ECONOMY

Tax statement backlog makes deadline extension essential

Tax statement backlog makes deadline extension essential

The slow rate of submission of income tax declarations will likely lead to the Finance Ministry’s online Taxisnet system crashing later this month with the rush to beat the deadline, as the number of statements that have not yet been submitted exceeds 3.4 million.

The pending declarations will have to be filed within the next 20 days (the deadline is June 30), which means that the online system will have to handle more than 170,000 statements per day. When the business statements and the tax obligations for this month (value-added tax from major enterprises) are factored in, the ministry’s online system will probably be burdened beyond its daily capacity.

Ministry officials say that Taxisnet cannot handle more than 120,000-140,000 statements per day.
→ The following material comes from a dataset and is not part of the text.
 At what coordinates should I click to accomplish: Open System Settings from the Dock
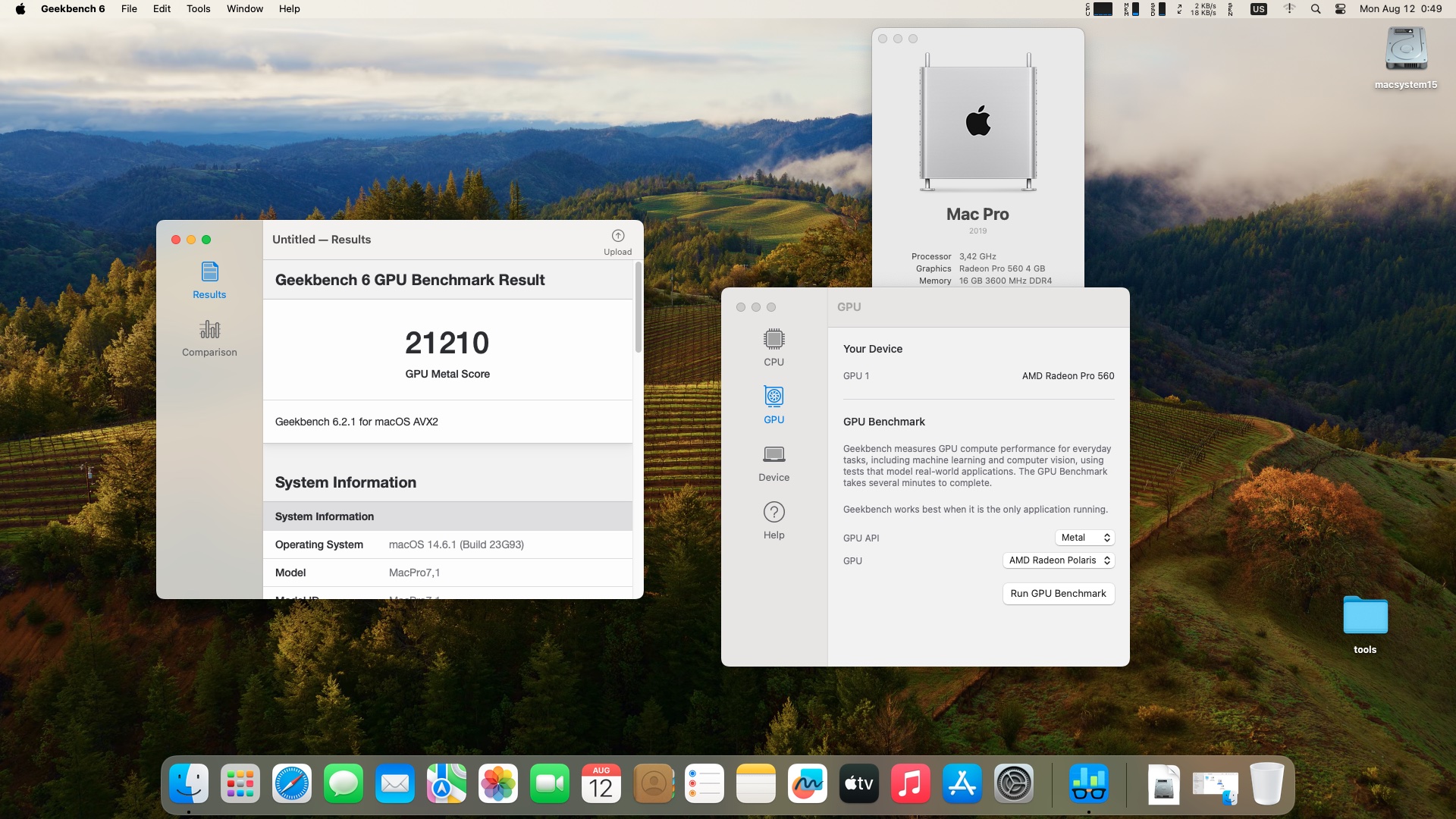[x=1014, y=784]
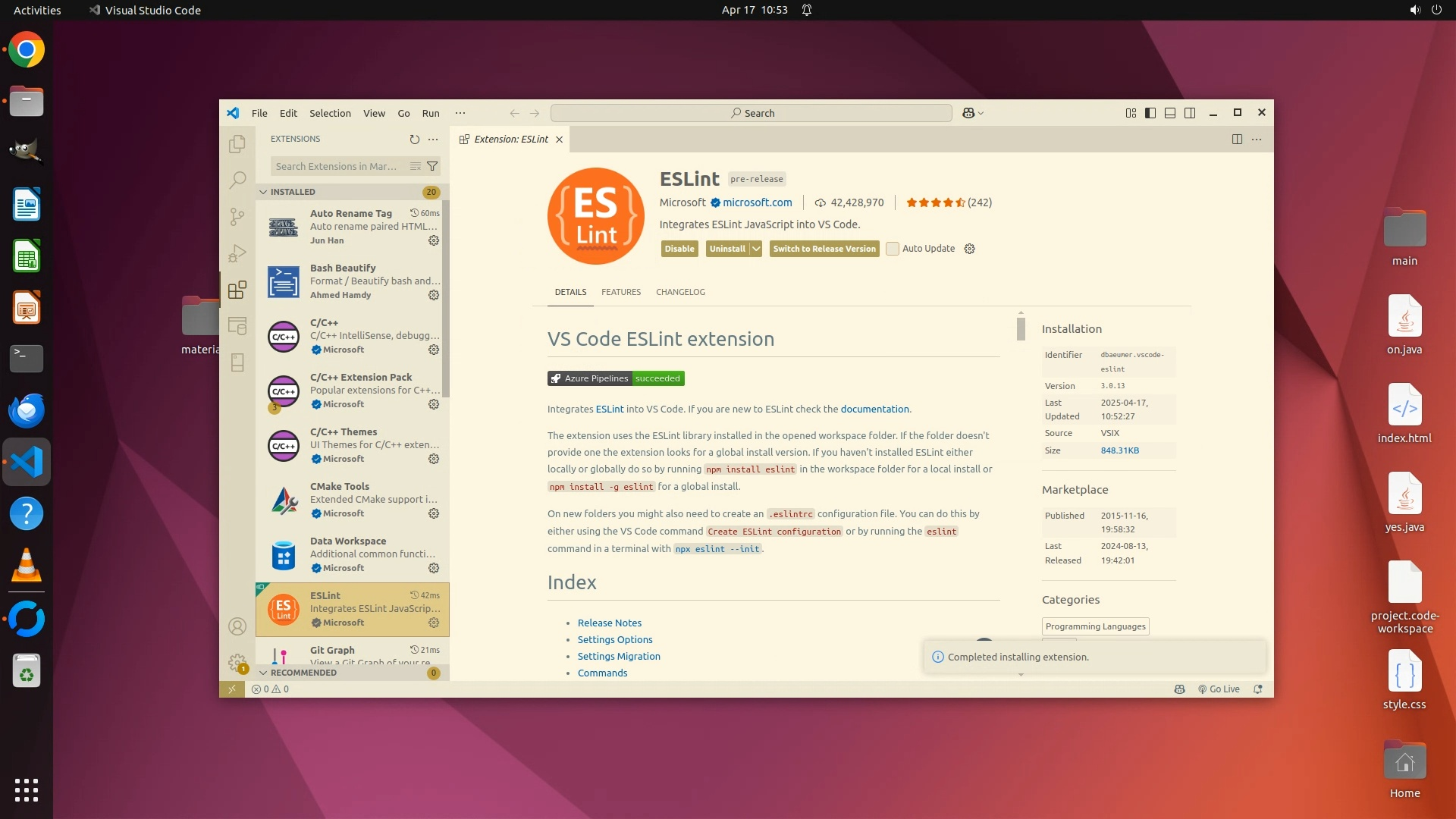Screen dimensions: 1456x819
Task: Open Source Control view icon
Action: point(237,217)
This was clearly illustrated in previous years when the system would frequently crash, creating major problems for taxpayers and accounting offices, who were asked to submit the statements late at night when fewer people were trying to access the system.

Regardless of what the government says, it will be forced to extend the deadline by at least 10-20 days, but without amending the cutoff date for the payment of the first tranche of the tax, July 31.

Alternate Finance Minister Tryfon Alexiadis told Parliament on Thursday that 43 percent of tax declarations have been filed so far, and called on taxpayers to submit their statements in time because no extension will be granted.

Alexiadis added that the daily flow of statements has grown from 20,000-30,000 to about 110,000. “We are not planning on doing what we did in 2015 and taking the deadline to October,” he said, stressing that “this pending issue must be completed soon, because we will also have to start the process for the Single Property Tax” (ENFIA).

The head of the General Secretariat for Public Revenue, Giorgos Pitsilis, has said that the ENFIA tax slips will be uploaded in August. The first installment will be due at the end of August or a month later.

Out of the 2,566,707 income tax declarations that had been submitted up until Thursday, 465,796 will bring taxpayers a tax rebate averaging at 261 euros, another 810,089 will entail an additional tax payment averaging at 1,014 euros per taxpayers, and more than half (50.22 percent) will entail neither rebates nor additional payments.